Bruselas desde Atomium

Bruselas, algunas decepciones de la capital belga

Pocas veces me ha ocurrido, visitar una ciudad y marcharme con una sensación de vacío, una mezcla de decepción e indiferencia.

Creo que la primera vez que me pasó fue cuando visité Bruselas. No sé si esperaba demasiado de ella, si se debió a que estaba un poco pachucha, o si era porque, en ese mismo viaje, había visto ciudades tan increíbles como Berlín que hacían que Bruselas fuese el patito feo del itinerario.

He de confesar que, años más tarde, en una segunda visita a la ciudad, me gustó un pelín más, pero tampoco para tirar cohetes.

Puede que Bruselas sea una de esas ciudades que yo llamo “de cocción lenta” y que, por desgracia, yo aún no haya podido dedicarle el tiempo suficiente para encontrar su gran encanto y esencia propia.

Aunque en mi segunda visita a la capital belga la ciudad me pareciese algo más atractiva, algunas de mis opiniones respecto a ciertos símbolos de la ciudad no han cambiado en absoluto. Sigo pensando que son bastante decepcionantes y creo que es interesante compartirlo. Así, si viajas a Bruselas, a ti por lo menos no te pillará desprevenido.​

Bruselas: un cúmulo de decepciones

Bruselas atomium

El Atomium – Impresionante por fuera, decepcionante por dentro

La arquitectura y la fama de la que goza el Atomium de Bruselas llevan fácilmente al engaño.

El que fuera símbolo de la Exposición Universal de Bruselas en 1958, es en la actualidad una especie de sala de exposiciones.

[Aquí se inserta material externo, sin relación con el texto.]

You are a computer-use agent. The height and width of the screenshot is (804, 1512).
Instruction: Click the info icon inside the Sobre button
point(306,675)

Así, por las diferentes esferas de la estructura se distribuyen exposiciones tanto temporales como permanentes.

Atomium de Bruselas

A priori puede sonar interesante, pero lamentablemente, a mí me pareció tremendamente aburrido e inútil. No sé si coincidió casualmente que las exposiciones disponibles cuando yo fui eran un mojón, o si es siempre así.

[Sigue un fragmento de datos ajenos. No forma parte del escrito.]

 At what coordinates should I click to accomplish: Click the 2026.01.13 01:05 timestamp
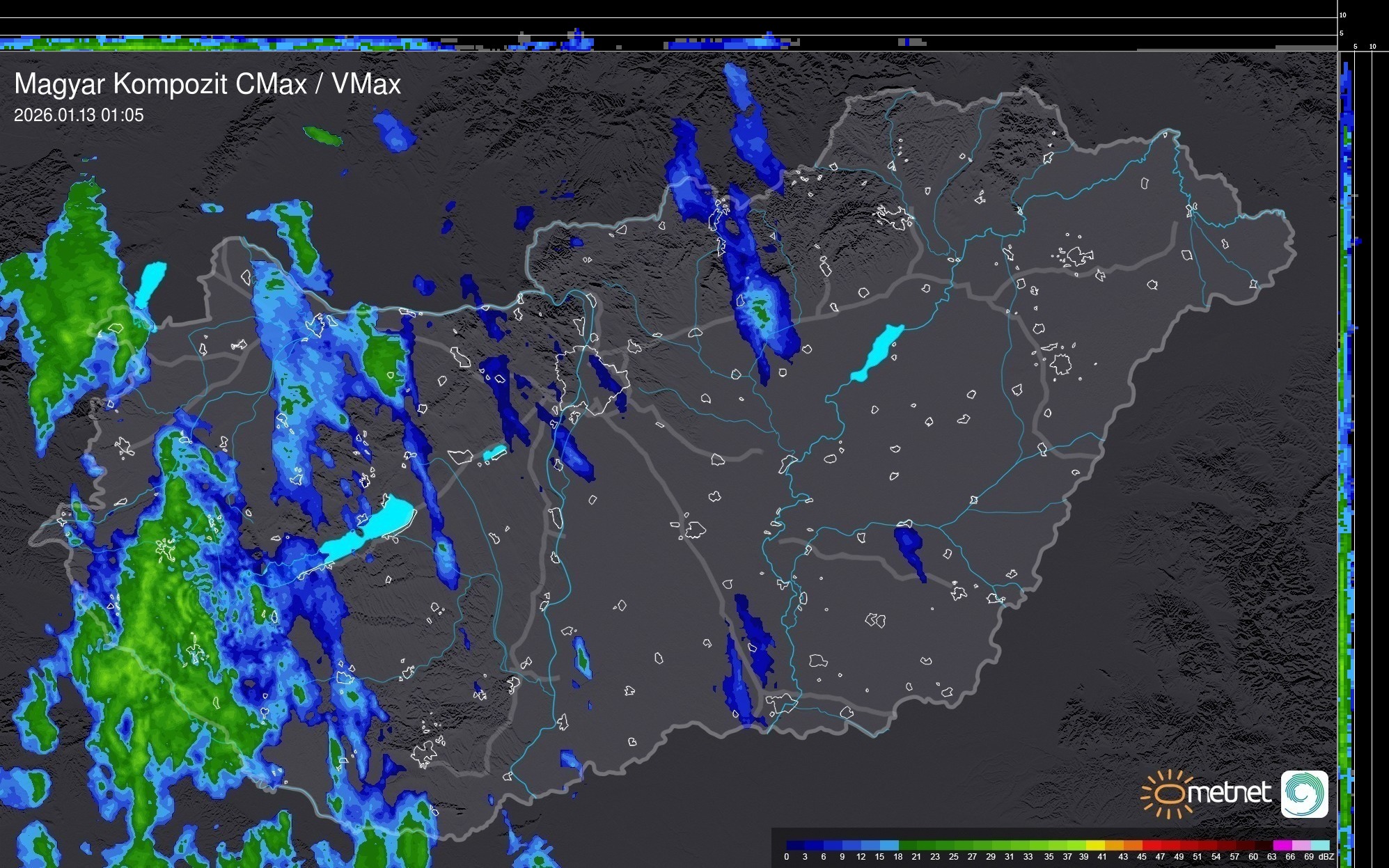click(79, 116)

En cualquier caso, para lo que ofrece, la entrada no es precisamente barata, puesto que cuesta 12 euros. Antes de llegar a la tercera "bola", ya me estaba arrepintiendo de haberme gastado ese dinero.

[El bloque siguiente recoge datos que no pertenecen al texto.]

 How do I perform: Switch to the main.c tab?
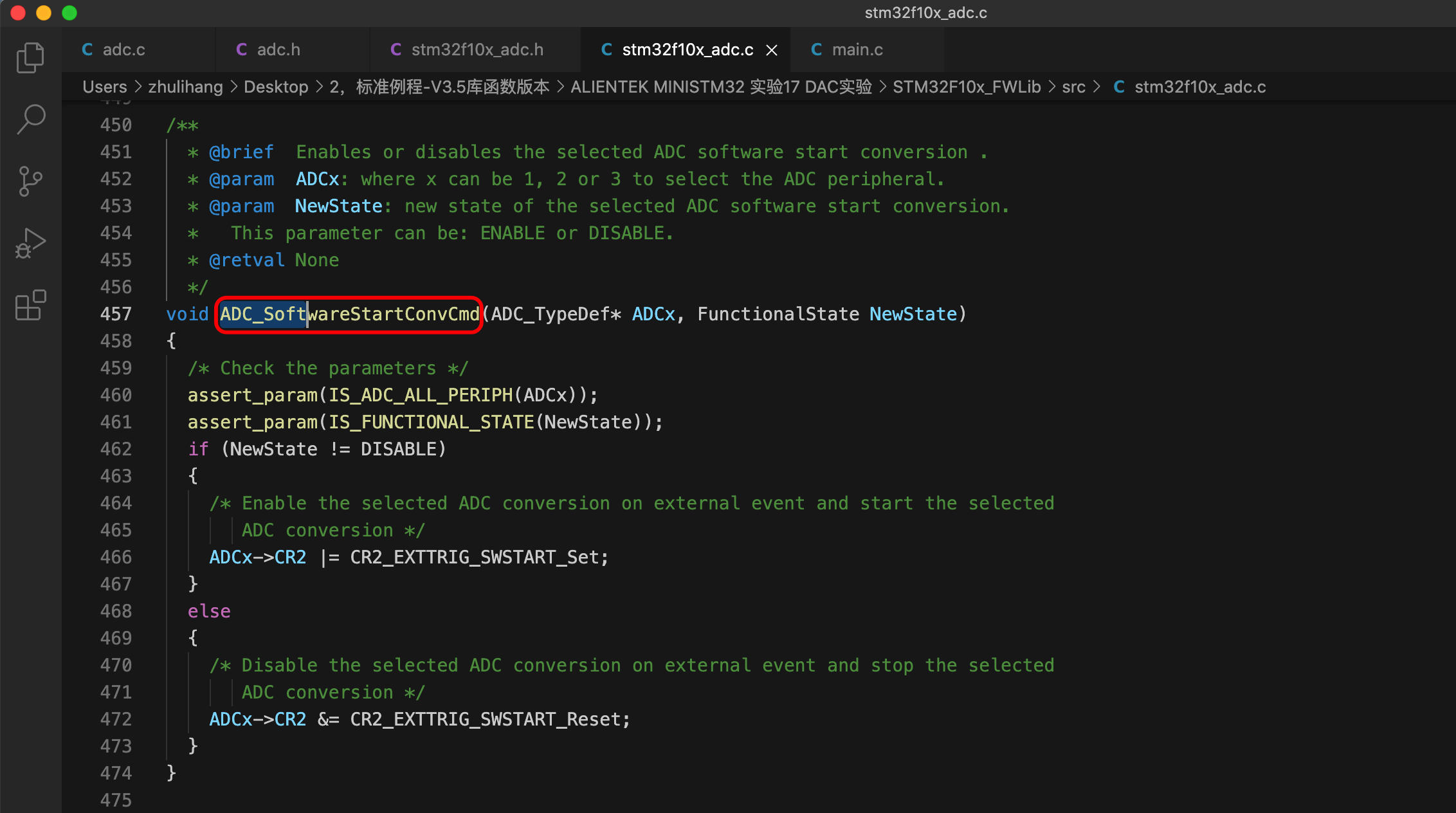click(x=858, y=50)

Si acaso se salva por las vistas, pero si costase 3 euros o fuese gratuito entrar al dichoso Atomium.

Por lo tanto, desde mi experiencia y opinión totalmente personal, sería algo que no recomendaría. Para mí, lo único que realmente mereció la pena fue la vista exterior de la estructura, que sí que tiene algo de encanto y es bastante impresionante.

El Manneken Pis de Bruselas – demasiado famoso para lo que realmente es

El hombrecito que orina, eso significa en neerlandés y eso es, el Manneken Pis. Escondido en una callejuela, enjaulado en una esquina de la misma, se encuentra uno de los iconos más conocidos de la ciudad de Bruselas y de todo Bélgica.

Manneken Pis de Bruselas

El Manneken Pis parece tener mucha historia tras de sí, pero, sinceramente, a mí me pareció una birria.

Como comentaba, el enclave no tiene absolutamente de especial, y la estatua del niño meón es bastante fea, además de diminuta.

Para colmo, la pequeña callejuela se abarrota de turistas que quieren hacerle una foto al emblemático chiquillo de metal, que ni si quiera es la estatua original, sino una réplica.

No quiero ser superficial ni ningunear la historia que la estatua lleva a sus espaldas pero, de verdad, que no me transmitió absolutamente nada: ni asombro, ni admiración ni nada de nada.

Atomium y Manneken Pis comparten su protagonismo como símbolo de Bruselas con la Grand Place, lo cual me parece bastante injusto para esta última, una plaza preciosa que sí merece la pena visitar.